Jika kekebalan bangkit, diharapkan pasien HIV akan kembali pulih menjadi manusia normal seperti biasa dari sisi imunitasnya, namun tetap harus mengonsumsi ARV.
Baca juga: Cegah stunting, Dinkes Kota Madiun edukasi calon pengantin dan bumil
Seperti halnya penyakit kronis lainnya, baik diabetes maupun hipertensi, untuk mengendalikan penyakitnya, penderita diabetes maupun hipertensi harus mengonsumsi obat secara rutin sepanjang hidupnya. Begitu pula dengan ODHIV, walaupun virusnya sudah bisa dikendalikan, ARV harus tetap dikonsumsi sepanjang hidupnya.
"Namun, jangan dibayangkan sepanjang hidup harus minum obat, tetapi hanya cukup meluangkan waktu 5 menit setiap harinya untuk mengonsumsi ARV, imunitas ODHIV bisa terjaga dan bisa melakukan aktivitas sehari-hari seperti biasa. Jadi, penyakit HIV tidak ada bedanya dengan penyakit kronis lainnya, pemenangnya adalah siapa yang mau berobat," ujarnya.
Oleh karena itu, Erwin berpesan bagi masyarakat yang memiliki resiko tertular agar segera mengakses layanan kesehatan untuk diperiksa dan diobati.

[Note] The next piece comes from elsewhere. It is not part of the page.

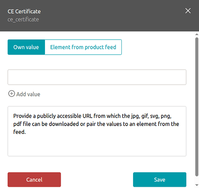Click the word 'feed.' in the help box
The width and height of the screenshot is (199, 188).
tap(19, 132)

Tata laksana ini sudah ada di hampir semua fasilitas kesehatan yang ada di Indonesia, khususnya di Jawa Timur, baik itu di faskes tingkat 1, tingkat 2 maupun tingkat 3.
Sehingga, sebetulnya tidak ada alasan bagi masyarakat yang memiliki resiko untuk tidak segera memeriksakan diri dan diobati.

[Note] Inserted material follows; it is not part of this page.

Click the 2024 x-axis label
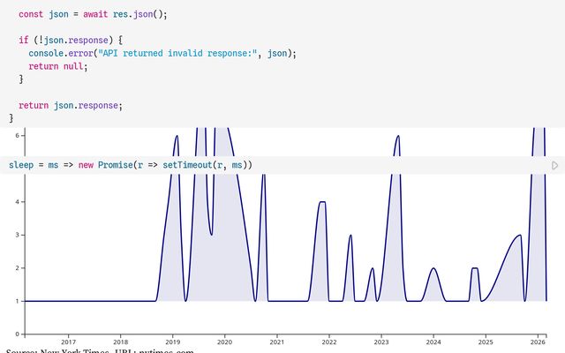 click(433, 342)
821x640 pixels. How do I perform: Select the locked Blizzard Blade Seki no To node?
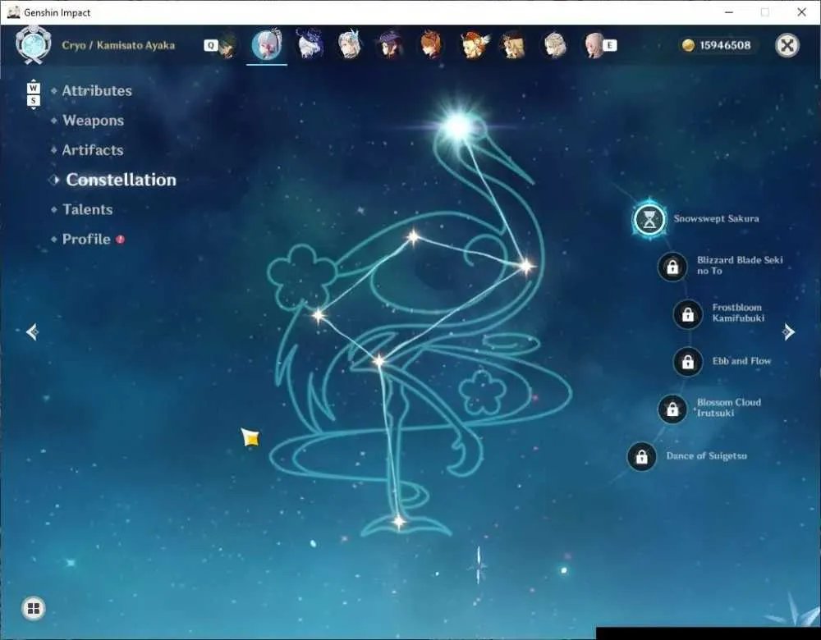[672, 267]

"Selain itu, program-program skrining, misalkan pada ibu hamil juga menjadi isu penting, karena kita tahu bahwa menuju Indonesia Emas Tahun 2045, kita semua ingin mendapatkan generasi yang sehat," ucapnya.
Untuk mendapatkan generasi yang sehat, mulai saat ini program pemerintah mendorong untuk melakukan skrining pada ibu hamil, skrining tidak hanya HIV, namun juga hepatitis B dan sifilis.
"Dengan skrining, diharapkan bila ibu hamil itu ternyata negatif atau sehat, kita bersyukur. Layanan Antenatal Care (ANC) akan tetap kita berikan yang terbaik untuk ibu-ibu yang sehat," katanya.
Tetapi, bila pada saat skrining, ibu hamil itu positif HIV-nya, segera diberikan ANC yang terbaik juga, ditambah dengan pemberian ARV. "Pemberian ARV pada ibu hamil sangat menjanjikan, karena begitu diberikan pada ibu hamil yang umur kehamilannya kurang dari minggu ke-14, diharapkan penularan ke bayinya kurang dari 2 persen," ucapnya.
Pada Peringatan Hari AIDS setiap Desember, diharapkan tidak hanya seremonial saja, tetapi berusaha mengubah paradigma di masyarakat bahwa penyakit HIV adalah penyakit kronis yang bisa dicegah dan diobati
Erwin berharap pemahaman masyarakat yang jauh lebih objektif, tidak dipengaruhi oleh informasi-informasi yang bias atau tidak bisa dipertanggungjawabkan.